• **Required work**
Summarize the email excerpt on CSS browser hacks in two sentences.

• **Extract**

* * * * * * *

From: "Christian Heilmann" <[EMAIL PROTECTED]>
> > All I'm playing around with here is a method of removing the need for
CSS
> > hacks by implementing different classes according to sniffed browser -
in
> > this case by calling a PHP sniffer at the top of the page. I'm
particularly
> > keen to see it's use in various accessibility scenarios.
>
> Woohoo another one!
> http://rafael.adm.br/css_browser_selector/
>
> Ok, some of my very personal and most probably arrogant and
> assumptuous (is that a word?) thoughts about this (based on 9 years of
> experience):
>
> 1) If you hack for browsers instead of browser abilities you hack for
> the past, not the future
> 2) A web site that looks and works the same on every conceivable
> browser is most likely neither clean code, nor maintainable, nor
> accessible
> 3) CSS has an in-built mechanism for browser support: Selectors and
> their support. #content>div is not a hack, it is perfectly valid CSS,
> and it does block out MSIE 6 (the same applies to html>body).

* * * * * * *

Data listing
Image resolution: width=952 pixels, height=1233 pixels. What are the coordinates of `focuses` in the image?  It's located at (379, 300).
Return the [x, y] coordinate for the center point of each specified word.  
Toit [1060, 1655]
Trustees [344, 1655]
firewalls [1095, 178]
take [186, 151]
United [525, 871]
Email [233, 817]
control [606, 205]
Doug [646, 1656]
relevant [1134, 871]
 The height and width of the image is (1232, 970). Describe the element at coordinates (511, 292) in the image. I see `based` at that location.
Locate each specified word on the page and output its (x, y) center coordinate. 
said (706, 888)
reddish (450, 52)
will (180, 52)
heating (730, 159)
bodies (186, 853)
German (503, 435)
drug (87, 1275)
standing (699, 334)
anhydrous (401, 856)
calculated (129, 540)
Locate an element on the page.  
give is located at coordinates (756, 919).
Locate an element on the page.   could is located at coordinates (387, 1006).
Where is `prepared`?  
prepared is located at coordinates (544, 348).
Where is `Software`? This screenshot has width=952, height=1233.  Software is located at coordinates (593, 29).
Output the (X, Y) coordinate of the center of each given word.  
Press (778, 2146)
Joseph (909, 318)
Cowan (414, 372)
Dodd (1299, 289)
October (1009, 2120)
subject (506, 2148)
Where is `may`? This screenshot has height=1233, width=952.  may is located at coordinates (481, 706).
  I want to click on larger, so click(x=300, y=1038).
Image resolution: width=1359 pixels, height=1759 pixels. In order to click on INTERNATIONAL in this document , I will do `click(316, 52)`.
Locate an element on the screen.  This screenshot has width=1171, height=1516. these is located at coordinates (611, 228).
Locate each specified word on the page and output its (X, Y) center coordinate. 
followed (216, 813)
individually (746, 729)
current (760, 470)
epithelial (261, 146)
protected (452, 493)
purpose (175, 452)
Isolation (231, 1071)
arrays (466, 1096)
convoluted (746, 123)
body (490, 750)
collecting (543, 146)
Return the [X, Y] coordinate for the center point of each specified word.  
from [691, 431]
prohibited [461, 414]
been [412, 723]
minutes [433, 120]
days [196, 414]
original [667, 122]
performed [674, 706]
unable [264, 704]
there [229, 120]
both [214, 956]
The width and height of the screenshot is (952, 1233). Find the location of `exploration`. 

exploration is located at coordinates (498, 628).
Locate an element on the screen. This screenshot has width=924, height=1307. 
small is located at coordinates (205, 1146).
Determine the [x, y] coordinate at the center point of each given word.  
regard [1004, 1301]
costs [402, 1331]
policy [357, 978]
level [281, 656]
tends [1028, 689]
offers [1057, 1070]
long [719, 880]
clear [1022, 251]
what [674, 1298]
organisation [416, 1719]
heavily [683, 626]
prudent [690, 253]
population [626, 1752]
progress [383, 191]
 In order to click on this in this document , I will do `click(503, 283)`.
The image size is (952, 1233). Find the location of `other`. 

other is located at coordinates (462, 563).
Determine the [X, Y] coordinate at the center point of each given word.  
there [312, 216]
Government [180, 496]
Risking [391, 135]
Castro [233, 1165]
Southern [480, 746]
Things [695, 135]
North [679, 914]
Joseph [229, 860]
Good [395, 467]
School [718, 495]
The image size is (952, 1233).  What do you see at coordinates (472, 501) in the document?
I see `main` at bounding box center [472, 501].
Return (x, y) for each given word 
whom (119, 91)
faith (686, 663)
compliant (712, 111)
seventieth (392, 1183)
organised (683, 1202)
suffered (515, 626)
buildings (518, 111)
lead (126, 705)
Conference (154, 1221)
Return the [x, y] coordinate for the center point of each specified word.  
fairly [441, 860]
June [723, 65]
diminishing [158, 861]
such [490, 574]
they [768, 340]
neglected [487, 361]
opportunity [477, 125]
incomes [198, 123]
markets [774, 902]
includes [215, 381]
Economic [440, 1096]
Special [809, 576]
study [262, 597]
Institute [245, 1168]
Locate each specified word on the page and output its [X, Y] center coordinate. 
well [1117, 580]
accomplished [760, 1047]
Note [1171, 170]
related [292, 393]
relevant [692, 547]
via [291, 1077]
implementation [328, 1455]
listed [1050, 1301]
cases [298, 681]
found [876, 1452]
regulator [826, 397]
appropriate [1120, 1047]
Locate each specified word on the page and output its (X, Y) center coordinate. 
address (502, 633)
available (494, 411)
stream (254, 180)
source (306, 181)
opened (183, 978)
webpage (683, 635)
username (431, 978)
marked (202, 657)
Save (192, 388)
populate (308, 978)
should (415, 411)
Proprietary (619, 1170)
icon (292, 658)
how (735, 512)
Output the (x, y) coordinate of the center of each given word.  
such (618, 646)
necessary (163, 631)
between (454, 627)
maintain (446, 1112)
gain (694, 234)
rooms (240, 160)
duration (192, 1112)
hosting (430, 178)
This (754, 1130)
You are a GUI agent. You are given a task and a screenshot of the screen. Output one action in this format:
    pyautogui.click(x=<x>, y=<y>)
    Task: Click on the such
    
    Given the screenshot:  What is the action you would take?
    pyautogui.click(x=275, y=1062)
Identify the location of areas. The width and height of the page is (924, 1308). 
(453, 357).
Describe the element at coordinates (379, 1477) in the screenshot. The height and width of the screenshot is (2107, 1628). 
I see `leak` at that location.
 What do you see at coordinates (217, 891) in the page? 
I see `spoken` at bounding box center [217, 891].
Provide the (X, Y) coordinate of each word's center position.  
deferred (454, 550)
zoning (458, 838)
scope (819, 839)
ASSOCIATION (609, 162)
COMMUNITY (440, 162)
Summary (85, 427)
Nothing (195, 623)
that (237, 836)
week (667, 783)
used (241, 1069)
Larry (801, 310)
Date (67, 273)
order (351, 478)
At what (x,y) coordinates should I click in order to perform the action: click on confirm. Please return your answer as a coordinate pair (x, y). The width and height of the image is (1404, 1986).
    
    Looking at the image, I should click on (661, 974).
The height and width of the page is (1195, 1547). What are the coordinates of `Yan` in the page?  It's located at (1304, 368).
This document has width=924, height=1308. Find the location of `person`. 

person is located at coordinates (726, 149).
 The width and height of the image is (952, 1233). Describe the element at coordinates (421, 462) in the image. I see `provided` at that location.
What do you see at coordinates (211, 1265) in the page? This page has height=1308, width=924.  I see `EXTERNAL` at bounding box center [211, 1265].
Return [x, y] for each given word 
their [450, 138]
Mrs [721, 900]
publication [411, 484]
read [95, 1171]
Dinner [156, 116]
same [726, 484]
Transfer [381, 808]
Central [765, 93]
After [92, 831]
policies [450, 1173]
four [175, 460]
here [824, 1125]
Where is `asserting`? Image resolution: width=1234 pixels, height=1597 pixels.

* * * * * * *

• **Solution**
The quoted writer is trying out a way to remove the need for CSS hacks by applying different classes according to the browser detected by a PHP sniffer at the top of the page, and wants to see its use in accessibility scenarios. The reply argues that hacking for browsers rather than browser abilities hacks for the past, that a site looking and working the same on every browser is likely neither clean, maintainable, nor accessible, and that CSS selectors such as #content>div are valid CSS that block out MSIE 6.